Here is a good article on account-level Quality Score, specifically discussing the costs of migrating to a new account (with some speculation):
Instant (Bad) Karma’s Gonna Get Ya: AdWords Account Quality At Startup
If you’ve inherited a “dog” account, it could be a long, long time (like maybe forever) before minimum bids on a poor account get down to sustainable levels. It’s as if Google starts out assuming you’re an idiot, but then you have to go and prove it by ringing up piles of untargeted clicks. Now they know you suck.
So if you inherit this puppy, the long struggle to right the ship may wear you down, and the client’s budget may be exhausted if you aren’t first.
But why should you have to suffer indefinitely?
Google reps may tell you in specific cases that even taking into account the time it takes to build up good signals for strong account-wide quality, it might still be better to dump the old account in favor of a fresh, new one.

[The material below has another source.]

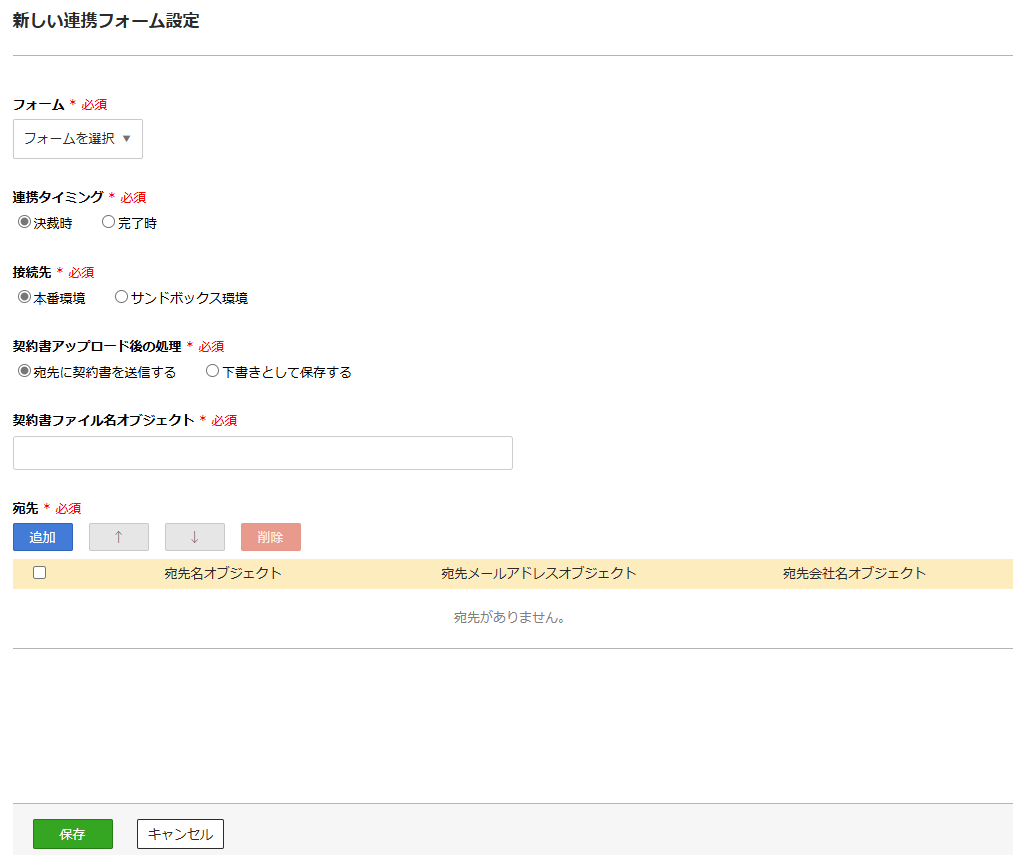Click the 追加 button to add recipient
The image size is (1029, 855).
pos(42,537)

I’ll repeat that takeaway to be clear. You may save yourself weeks or months of pain by huddling with an AdWords rep who can frankly advise you on whether you should keep an existing account (if its Quality Score history is mediocre to good) or whether you should delete it entirely and start a fresh one (if that overall Quality Score is truly stinky).
…Reminder: you need to adopt a staged buildout strategy for new accounts in AdWords these days. Start with broad and experimental types of targeting and you’ll be fighting the Quality Score gods. Build up a strong account history with a tightly targeted (smaller but more beautiful) campaign, and you should get the green light to ramp up sooner.
Either way, though, unless it’s a very conventional e-commerce account, it takes time to get Great Quality Scores. Established accounts that are already doing well work differently – initial quality on new keywords can come in “Great.” But on new accounts, it’s harder.
…In less mature markets, we continue to see the Quality Score bar set less strictly. But what is particularly pesky, especially in the US where keyword auctions are already clogged with willing participants, is how sensitive and smart the predictive keyword relevancy algorithm is.
…Again, to generalize is difficult, but in today’s environment, to the 1-3 month “testing budget” for new accounts, you can probably tack on $5,000 at the low end, and $50,000 at the high end – just to run your account normally, at increased bids to ensure greenlighting (establishing account-wide quality) sometime this decade, or before climate change boils us all stupid, whichever comes first.…Let’s explore that math. Except if they get very lucky with an extremely conventional ecommerce account, many small firms will now see their “get up and on Google” cost increased maybe sixfold.
…For the big guys – they’re not seeing a 500% increase in ramp-up costs. It’s maybe more like 25% or 30%.